Tenemos ojos para ver y
piernas para andar. También poseemos una profunda capacidad de ser felices, que
en ocasiones satisfacemos. De momento nadie reivindica su deseo de andar con
los ojos y de ver con las piernas; sin embargo, no es infrecuente que haya
quienes buscan la felicidad donde no está. Partimos de un modo de ser humano,
que en gran medida nos viene dado. Si nos tiramos por un barranco no flotaremos
en el aire, y si nunca echamos a volar nuestras ilusiones, nos quedaremos en el
páramo de la tristeza. Tenemos que aceptarnos como somos, para desarrollar
nuestras facultades.
Puede ser duro asimilar
una enfermedad o una incapacidad permanente, pero lo más dramático es pensar
que es imposible que mi vida tenga un sentido que merezca la pena. Ser feliz no
consiste solo en sentirse bien, sino en saberse profundamente querido y en
aprender a querer a los demás, con madurez, realismo y alegría. Para avanzar
por esta meta atractiva y exigente, necesito encontrar una misión en mi
existencia: un fin que no depende solo de mí mismo, aunque me hace ser más
libre.
El sentido vocacional de
la propia vida es lo único que da una respuesta satisfactoria a un proyecto
personal; y la vocación es antes una llamada que una elección.
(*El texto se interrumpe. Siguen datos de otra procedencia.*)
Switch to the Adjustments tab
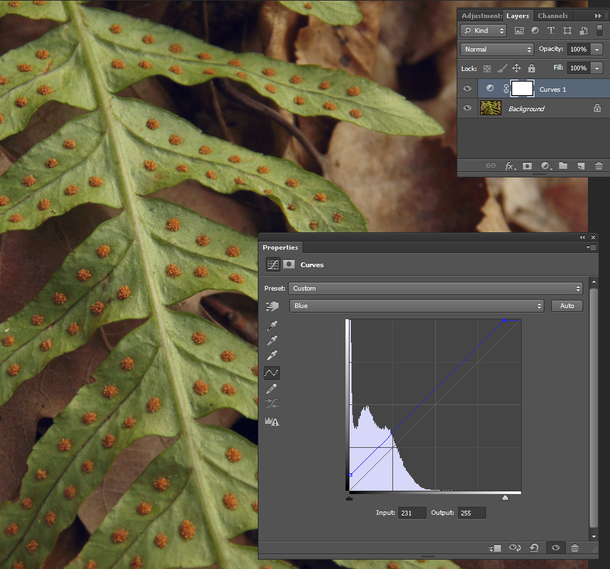 pyautogui.click(x=481, y=15)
La vocacionalidad
configura toda nuestra persona. Esta llamada de la vida, nos hace entender que
una existencia basada exclusivamente en la autonomía personal es un error tan
grave como un planteamiento que anulara la libertad. La “tercera dimensión” de
nuestra biografía, la que nos da auténtico relieve y proyección, viene en parte
de fuera de nosotros mismos. Solo teniendo esto en cuenta sabremos entendernos,
porque solo así nos abrimos a una realidad mucho más grande que nuestras
previsiones. Así comprenderemos a nuestros semejantes y compartiremos con ellos
el carácter familiar y social que nos hace entrañablemente humanos.